> [EXTRACT]
---
Delivering Business Value from Data Continuity, Model-Based System Engineering and Digitalization: Why We Need Integration Standards

Highlights of the CIMdata PLM Roadmap 2020

How mature and robust is the digital thread in your organization? How are industries addressing the long-lasting requirement for enterprise integration, and is it getting easier or just more complex? (Image credit: PEXEL.)

How mature and robust is the digital thread in your organization? How are industries addressing the long-lasting requirement for enterprise integration, and is it getting easier or just more complex? (Image credit: PEXEL.)

Several OEM presentations from this year’s CIMdata PLM Roadmap and PTD 2020 conference highlighted industry feedback on what matters most to businesses. These can be grouped into some core PLM themes—from complex product development to multi-view bills of material that enable systems engineering V-model, from supply chain collaboration to data management and integration standards. Most of these themes are not new but rather a standing agenda from previous CIMdata conferences.
---
> [INFORMATION PROVIDED]
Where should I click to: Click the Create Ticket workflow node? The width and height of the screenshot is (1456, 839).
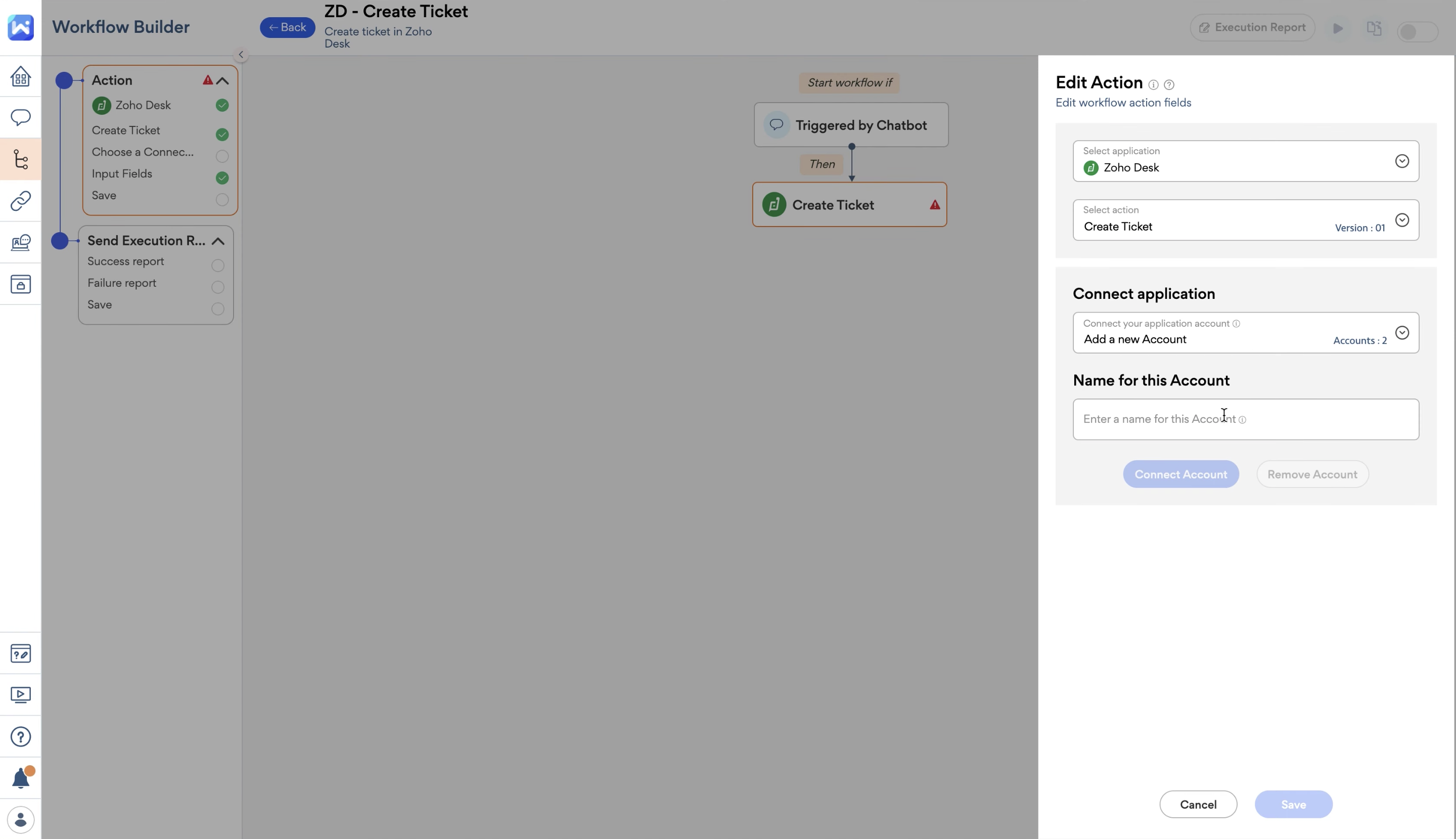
---
In the extract on PLM integration standards, which event featured the OEM presentations it discusses?

The CIMdata PLM Roadmap and PTD 2020 conference.